Rate this Page

★ ★ ★ ★ ★

Deployment and Autotuning#

Helion’s autotuner explores a large search space which is a time-consuming process, so production deployments should generate autotuned configs ahead of time. Run the autotuner on a development workstation or a dedicated tuning box that mirrors your target GPU/accelerator. Check tuned configs into your repository alongside the kernel, or package them as data files and load them with helion.Config.load (see Config). This keeps production kernel startup fast and deterministic, while also giving explicit control over when autotuning happens.

If you don’t specify pre-tuned configs, Helion will autotune on the first call for each specialization key. This is convenient for experimentation, but not ideal for production since the first call pays a large tuning cost. Helion writes successful tuning results to an on-disk cache (overridable with HELION_CACHE_DIR, skippable with HELION_SKIP_CACHE, see Settings) so repeated runs on the same machine can reuse prior configs. For more on caching see LocalAutotuneCache and StrictLocalAutotuneCache.

The rest of this document covers strategies for pre-tuning and deploying tuned configs, which is the recommended approach for production workloads.

Run Autotuning Jobs#

The simplest way to launch autotuning straight through the kernel call:

import torch, helion

@helion.kernel()
def my_kernel(x: torch.Tensor, y: torch.Tensor) -> torch.Tensor:
    ...

example_inputs = (
    torch.randn(1048576, device="cuda"),
    torch.randn(1048576, device="cuda"),
)

# First call triggers autotuning, which is cached for future calls, and prints the best config found.
my_kernel(*example_inputs)

Set HELION_FORCE_AUTOTUNE=1 to re-run tuning even when cached configs exist (documented in Settings).

Call my_kernel.autotune(example_inputs) explicitly to separate tuning from execution (see Kernel). autotune() returns the best config found, which you can save for later use. Tune against multiple sizes by invoking autotune with a list of representative shapes, for example:

datasets = {
  "s": (
      torch.randn(2**16, device="cuda"),
      torch.randn(2**16, device="cuda"),
  ),
  "m": (
      torch.randn(2**20, device="cuda"),
      torch.randn(2**20, device="cuda"),
  ),
  "l": (
      torch.randn(2**24, device="cuda"),
      torch.randn(2**24, device="cuda"),
  ),
}

for tag, args in datasets.items():
  config = my_kernel.autotune(args)
  config.save(f"configs/my_kernel_{tag}.json")

Direct Control Over Autotuners#

When you need more control, construct autotuners manually. PatternSearch is the default autotuner:

from helion.autotuner import PatternSearch

bound = my_kernel.bind(example_inputs)
tuner = PatternSearch(
    bound,
    example_inputs,
    # Double the defaults to explore more candidates:
    initial_population=200,  # Default is 100.
    copies=10,               # Default is 5.
    max_generations=40,      # Default is 20.
)
best_config = tuner.autotune()
best_config.save("configs/my_kernel.json")

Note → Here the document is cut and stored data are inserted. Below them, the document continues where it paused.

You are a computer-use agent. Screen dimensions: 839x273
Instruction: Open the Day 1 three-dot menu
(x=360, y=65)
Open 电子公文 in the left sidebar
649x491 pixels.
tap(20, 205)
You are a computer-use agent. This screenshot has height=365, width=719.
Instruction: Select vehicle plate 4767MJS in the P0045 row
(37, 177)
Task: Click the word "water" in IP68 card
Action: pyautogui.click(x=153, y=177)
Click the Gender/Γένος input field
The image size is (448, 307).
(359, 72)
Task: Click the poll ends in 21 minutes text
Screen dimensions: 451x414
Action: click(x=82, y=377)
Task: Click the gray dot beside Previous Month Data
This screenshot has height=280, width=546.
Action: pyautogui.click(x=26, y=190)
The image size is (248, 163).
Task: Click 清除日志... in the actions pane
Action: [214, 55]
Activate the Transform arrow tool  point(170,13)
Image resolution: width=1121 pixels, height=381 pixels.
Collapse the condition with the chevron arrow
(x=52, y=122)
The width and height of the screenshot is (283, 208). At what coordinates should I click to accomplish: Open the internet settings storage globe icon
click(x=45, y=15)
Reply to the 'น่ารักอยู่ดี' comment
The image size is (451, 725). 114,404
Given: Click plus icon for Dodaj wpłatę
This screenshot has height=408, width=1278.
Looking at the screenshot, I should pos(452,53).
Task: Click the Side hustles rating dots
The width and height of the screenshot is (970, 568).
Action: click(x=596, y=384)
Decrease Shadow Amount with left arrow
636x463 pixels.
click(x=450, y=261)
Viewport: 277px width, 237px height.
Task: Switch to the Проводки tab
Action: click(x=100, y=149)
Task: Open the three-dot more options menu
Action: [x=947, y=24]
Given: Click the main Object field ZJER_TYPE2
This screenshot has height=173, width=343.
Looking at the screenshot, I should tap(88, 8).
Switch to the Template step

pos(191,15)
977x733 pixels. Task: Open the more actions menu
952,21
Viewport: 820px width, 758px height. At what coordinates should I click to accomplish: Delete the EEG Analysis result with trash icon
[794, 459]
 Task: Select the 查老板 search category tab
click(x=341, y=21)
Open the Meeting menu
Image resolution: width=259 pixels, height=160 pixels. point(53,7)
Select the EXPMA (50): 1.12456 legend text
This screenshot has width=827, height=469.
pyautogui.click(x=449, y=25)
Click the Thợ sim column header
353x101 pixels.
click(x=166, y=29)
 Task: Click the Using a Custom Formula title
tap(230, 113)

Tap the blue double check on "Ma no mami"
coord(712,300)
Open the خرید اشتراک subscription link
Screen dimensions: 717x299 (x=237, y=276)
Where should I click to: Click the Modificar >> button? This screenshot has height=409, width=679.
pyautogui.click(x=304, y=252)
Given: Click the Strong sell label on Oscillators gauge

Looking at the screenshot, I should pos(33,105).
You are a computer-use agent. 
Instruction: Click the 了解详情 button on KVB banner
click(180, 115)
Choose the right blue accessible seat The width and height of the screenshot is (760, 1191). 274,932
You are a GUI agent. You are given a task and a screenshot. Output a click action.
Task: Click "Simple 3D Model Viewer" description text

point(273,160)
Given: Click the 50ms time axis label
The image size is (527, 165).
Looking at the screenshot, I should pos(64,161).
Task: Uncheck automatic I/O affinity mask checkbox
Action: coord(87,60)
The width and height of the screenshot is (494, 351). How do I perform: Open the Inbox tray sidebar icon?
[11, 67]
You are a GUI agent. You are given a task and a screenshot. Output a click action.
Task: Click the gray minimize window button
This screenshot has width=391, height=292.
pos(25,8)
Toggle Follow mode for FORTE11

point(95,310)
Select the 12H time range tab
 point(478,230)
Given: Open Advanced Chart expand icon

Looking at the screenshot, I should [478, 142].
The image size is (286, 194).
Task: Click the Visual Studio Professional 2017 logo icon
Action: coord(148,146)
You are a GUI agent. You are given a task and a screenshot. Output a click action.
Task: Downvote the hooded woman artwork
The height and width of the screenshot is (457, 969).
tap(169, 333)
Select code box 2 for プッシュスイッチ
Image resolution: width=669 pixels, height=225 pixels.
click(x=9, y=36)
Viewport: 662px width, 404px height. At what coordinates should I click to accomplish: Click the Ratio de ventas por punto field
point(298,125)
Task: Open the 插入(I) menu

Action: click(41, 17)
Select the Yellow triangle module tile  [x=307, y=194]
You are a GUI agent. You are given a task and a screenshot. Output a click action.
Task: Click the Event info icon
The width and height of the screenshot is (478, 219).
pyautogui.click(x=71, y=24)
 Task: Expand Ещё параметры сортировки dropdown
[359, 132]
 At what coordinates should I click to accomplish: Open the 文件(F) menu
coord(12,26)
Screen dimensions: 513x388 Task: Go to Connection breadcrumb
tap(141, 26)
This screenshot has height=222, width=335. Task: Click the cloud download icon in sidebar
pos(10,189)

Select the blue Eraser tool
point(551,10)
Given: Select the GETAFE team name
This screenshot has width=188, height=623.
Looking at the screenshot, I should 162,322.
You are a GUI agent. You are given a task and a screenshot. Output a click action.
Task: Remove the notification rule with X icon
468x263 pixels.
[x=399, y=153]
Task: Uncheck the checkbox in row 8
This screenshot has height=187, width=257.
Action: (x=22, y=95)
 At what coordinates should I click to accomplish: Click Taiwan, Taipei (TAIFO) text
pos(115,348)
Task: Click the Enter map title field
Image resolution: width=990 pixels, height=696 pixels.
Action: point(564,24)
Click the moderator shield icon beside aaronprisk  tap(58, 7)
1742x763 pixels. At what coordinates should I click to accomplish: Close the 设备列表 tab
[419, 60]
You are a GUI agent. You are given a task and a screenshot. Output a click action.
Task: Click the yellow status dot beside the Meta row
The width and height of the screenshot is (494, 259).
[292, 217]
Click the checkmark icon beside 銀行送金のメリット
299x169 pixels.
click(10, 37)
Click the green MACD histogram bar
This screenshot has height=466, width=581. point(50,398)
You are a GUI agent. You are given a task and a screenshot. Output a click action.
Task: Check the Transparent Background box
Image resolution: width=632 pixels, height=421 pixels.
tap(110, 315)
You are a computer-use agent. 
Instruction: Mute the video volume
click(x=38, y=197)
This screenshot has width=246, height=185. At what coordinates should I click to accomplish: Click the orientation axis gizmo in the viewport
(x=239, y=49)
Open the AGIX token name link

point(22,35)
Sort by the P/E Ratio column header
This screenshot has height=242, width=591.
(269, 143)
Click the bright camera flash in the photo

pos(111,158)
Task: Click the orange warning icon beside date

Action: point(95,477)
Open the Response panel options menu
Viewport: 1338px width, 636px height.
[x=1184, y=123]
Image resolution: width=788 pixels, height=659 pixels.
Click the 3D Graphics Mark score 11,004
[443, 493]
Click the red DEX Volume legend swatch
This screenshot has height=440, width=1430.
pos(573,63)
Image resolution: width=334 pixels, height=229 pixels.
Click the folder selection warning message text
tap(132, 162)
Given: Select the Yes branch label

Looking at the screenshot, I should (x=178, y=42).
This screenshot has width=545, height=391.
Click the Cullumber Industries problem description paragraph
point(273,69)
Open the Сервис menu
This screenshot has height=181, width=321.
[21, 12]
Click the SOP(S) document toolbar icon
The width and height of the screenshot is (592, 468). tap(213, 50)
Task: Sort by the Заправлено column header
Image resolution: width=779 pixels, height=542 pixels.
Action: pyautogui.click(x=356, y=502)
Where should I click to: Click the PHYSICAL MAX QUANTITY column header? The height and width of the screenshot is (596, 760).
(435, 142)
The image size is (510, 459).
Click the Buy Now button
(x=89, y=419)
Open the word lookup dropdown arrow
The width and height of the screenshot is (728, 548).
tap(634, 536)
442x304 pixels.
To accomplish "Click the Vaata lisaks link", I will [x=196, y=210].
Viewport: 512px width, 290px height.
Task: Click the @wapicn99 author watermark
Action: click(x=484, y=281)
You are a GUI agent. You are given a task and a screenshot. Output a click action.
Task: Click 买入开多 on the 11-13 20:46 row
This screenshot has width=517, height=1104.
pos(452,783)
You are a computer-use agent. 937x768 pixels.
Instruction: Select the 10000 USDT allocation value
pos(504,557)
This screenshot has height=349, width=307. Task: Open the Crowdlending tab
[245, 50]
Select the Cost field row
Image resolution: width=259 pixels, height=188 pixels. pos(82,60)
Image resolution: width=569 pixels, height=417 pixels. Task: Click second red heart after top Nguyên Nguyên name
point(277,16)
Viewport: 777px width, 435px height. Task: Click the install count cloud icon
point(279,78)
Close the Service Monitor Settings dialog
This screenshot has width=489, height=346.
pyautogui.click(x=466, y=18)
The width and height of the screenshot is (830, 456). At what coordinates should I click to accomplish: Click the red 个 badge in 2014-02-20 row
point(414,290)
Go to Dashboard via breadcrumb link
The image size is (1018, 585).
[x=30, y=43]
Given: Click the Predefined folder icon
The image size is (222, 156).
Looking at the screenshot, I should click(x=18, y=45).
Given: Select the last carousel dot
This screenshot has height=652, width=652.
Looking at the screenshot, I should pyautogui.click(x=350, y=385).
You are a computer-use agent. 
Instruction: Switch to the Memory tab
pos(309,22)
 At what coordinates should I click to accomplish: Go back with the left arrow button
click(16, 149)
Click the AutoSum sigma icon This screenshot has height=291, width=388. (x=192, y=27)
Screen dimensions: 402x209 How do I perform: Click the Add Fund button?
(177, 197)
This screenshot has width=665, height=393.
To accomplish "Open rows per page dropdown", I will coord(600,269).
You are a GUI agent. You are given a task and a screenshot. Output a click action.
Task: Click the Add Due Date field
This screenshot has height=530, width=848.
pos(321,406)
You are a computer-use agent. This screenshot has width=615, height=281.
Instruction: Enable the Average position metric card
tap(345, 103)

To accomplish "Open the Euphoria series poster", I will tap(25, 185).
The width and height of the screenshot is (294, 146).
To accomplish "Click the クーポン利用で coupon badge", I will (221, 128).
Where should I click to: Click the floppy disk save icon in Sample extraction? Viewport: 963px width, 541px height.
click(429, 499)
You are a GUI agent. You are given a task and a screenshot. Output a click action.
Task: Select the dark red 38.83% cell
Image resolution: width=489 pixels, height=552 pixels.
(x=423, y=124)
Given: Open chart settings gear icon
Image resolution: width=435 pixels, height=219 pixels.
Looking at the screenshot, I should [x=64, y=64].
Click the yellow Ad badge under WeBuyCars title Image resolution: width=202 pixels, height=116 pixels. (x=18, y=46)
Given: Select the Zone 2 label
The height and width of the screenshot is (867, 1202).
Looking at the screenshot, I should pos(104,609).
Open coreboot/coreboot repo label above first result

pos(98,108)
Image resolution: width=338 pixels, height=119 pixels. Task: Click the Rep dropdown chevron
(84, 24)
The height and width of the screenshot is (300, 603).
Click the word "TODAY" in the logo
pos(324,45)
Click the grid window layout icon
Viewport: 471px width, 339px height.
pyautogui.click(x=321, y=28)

Adjust initial_population, copies, or max_generations to trade tuning time versus coverage, or try different search algorithms.
Use different input tuples to produce multiple saved configs (my_kernel_large.json, my_kernel_fp8.json, etc.).
Tuning runs can be seeded with HELION_AUTOTUNE_RANDOM_SEED if you need more reproducibility; see Settings. Note this only affects which configs are tried, not the timing results.

Deploy a Single Config#

If one configuration wins for every production call, bake it into the decorator:

best = helion.Config.load("configs/my_kernel.json")

@helion.kernel(config=best)
def my_kernel(x, y):
    ...

The supplied config applies to all argument shapes, dtypes, and devices that hit this kernel. This is ideal for workloads with a single critical path or when you manage routing externally. helion.Config.save / load make it easy to copy configs between machines; details live in Config. One can also copy and paste the config from the autotuner output.

Deploy Multiple Configs#

When you expect variability, supply a small list of candidates:

candidate_configs = [
    helion.Config.load("configs/my_kernel_small.json"),
    helion.Config.load("configs/my_kernel_large.json"),
]

@helion.kernel(configs=candidate_configs, static_shapes=True)
def my_kernel(x, y):
    ...

Helion performs a lightweight benchmark (similar to Triton’s autotune) the first time each specialization key is seen, running each provided config and selecting the fastest.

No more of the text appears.